== Segment start ==
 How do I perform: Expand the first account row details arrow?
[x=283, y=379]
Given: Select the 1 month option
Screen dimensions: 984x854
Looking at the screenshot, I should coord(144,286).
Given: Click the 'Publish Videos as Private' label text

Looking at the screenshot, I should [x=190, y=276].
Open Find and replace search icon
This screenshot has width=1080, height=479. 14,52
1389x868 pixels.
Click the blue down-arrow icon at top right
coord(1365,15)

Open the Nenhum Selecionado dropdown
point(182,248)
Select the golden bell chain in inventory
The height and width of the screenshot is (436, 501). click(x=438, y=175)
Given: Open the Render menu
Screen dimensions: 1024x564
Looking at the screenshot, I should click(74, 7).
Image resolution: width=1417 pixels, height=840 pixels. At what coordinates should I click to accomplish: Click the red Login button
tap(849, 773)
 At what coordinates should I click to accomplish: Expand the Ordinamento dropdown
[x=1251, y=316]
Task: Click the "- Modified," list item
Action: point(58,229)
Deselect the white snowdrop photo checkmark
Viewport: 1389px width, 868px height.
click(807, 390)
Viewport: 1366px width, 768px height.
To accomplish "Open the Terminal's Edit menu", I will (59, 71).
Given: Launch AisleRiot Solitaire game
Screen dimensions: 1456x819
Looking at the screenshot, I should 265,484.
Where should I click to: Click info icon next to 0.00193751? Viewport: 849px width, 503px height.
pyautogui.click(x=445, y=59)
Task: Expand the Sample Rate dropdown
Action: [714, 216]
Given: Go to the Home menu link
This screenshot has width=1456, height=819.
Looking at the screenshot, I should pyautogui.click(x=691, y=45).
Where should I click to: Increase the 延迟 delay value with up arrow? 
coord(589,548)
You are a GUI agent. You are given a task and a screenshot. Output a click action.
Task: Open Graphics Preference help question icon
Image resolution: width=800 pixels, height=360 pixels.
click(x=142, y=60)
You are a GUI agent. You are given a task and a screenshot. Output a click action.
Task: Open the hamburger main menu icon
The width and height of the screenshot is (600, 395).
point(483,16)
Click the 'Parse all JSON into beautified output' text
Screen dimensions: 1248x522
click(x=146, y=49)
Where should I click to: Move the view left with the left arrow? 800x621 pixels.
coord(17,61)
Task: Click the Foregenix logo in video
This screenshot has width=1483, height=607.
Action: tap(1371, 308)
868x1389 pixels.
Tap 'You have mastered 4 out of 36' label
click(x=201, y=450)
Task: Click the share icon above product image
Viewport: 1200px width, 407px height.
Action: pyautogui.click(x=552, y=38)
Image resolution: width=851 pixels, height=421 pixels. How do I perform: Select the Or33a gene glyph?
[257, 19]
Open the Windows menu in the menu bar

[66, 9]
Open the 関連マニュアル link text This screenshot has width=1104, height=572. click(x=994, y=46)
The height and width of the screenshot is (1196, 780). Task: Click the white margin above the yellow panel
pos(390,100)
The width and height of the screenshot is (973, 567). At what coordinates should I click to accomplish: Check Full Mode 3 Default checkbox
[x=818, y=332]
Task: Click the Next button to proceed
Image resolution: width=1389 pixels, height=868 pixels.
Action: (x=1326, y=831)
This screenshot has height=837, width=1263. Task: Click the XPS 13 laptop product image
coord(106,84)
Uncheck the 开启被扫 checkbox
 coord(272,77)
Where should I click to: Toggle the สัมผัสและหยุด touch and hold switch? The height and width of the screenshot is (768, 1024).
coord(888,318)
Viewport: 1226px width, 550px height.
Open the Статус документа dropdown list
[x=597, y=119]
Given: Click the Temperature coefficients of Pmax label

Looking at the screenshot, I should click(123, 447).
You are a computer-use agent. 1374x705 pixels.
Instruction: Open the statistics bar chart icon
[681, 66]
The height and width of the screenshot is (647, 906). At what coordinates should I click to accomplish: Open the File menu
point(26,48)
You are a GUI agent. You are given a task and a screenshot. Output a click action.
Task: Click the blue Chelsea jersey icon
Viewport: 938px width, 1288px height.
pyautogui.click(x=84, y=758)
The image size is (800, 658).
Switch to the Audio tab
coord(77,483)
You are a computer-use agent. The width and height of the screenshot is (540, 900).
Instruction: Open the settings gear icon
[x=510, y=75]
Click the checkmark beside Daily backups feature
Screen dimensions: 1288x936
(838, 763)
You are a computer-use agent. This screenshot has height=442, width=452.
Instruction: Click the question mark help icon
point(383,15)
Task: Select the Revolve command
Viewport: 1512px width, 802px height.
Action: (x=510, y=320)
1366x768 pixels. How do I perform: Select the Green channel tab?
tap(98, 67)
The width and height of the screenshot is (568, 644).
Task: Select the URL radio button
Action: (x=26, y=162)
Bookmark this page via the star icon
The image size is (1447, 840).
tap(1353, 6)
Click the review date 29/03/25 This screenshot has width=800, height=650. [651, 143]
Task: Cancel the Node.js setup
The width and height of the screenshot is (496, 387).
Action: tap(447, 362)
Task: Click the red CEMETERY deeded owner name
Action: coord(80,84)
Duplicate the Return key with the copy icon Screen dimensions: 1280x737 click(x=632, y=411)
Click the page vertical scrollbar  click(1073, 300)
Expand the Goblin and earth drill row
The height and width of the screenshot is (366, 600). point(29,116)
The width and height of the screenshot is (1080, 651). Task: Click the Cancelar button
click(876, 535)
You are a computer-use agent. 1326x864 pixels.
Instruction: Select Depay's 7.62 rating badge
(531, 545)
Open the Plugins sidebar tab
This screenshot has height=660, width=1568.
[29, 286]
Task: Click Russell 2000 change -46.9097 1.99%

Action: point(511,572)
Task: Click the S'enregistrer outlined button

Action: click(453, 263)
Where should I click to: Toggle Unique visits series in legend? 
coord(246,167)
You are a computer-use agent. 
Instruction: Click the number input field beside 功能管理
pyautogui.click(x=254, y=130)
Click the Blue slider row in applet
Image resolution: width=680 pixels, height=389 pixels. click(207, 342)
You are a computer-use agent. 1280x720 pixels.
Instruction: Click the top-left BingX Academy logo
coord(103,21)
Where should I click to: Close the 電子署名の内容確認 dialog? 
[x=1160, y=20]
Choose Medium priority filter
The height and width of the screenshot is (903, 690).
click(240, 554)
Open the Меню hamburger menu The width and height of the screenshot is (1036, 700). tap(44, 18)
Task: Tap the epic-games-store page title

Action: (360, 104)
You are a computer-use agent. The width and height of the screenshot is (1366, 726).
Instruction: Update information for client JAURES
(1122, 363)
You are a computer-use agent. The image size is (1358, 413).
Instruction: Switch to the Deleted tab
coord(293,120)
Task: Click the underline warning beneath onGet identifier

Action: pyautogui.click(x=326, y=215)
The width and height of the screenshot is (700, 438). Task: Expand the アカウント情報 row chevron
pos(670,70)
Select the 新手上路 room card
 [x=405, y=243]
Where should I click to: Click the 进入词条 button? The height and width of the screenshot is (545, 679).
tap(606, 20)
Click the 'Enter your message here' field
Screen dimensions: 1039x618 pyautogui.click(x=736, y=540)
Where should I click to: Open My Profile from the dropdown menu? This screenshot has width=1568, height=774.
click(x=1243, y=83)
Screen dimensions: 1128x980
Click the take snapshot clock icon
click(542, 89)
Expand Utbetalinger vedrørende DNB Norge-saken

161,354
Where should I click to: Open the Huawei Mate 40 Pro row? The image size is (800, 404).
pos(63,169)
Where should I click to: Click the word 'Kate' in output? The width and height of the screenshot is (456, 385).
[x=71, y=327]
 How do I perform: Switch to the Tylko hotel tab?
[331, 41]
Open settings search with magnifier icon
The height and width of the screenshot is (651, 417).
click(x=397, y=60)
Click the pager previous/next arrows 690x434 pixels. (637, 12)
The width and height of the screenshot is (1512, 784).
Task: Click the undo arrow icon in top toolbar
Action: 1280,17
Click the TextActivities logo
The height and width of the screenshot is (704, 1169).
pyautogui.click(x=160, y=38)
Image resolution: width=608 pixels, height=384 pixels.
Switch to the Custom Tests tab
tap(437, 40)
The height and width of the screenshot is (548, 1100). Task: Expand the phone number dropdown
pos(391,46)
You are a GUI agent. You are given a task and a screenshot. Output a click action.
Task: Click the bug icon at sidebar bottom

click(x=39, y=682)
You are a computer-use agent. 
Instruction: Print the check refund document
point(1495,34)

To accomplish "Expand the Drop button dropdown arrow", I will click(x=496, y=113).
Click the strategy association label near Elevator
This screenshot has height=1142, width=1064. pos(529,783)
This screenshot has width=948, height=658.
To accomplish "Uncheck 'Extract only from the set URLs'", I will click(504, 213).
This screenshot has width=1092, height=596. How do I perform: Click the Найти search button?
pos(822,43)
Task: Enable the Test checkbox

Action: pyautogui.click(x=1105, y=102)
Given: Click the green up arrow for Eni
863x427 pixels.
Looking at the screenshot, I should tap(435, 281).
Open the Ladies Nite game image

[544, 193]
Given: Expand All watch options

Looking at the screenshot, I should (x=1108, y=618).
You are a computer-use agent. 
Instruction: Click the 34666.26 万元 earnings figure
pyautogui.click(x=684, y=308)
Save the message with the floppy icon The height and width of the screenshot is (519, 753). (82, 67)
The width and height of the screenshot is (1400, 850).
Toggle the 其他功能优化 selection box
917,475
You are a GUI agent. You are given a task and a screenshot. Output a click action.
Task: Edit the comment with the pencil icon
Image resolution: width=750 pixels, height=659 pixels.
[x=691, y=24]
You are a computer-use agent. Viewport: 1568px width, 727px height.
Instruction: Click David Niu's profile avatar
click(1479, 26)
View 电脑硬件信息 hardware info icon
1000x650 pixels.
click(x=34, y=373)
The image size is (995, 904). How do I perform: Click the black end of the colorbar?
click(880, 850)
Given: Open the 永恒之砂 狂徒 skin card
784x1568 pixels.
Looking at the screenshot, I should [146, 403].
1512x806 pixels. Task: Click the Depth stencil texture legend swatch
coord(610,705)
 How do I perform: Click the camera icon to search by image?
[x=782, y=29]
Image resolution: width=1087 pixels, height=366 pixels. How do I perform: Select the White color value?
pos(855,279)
== Segment end ==
» **Task details**
Lines that contain "Edit" should be pulled from the entries above and reported.

» **Your response**
To accomplish "Open the Terminal's Edit menu", I will (59, 71).
Task: Edit the comment with the pencil icon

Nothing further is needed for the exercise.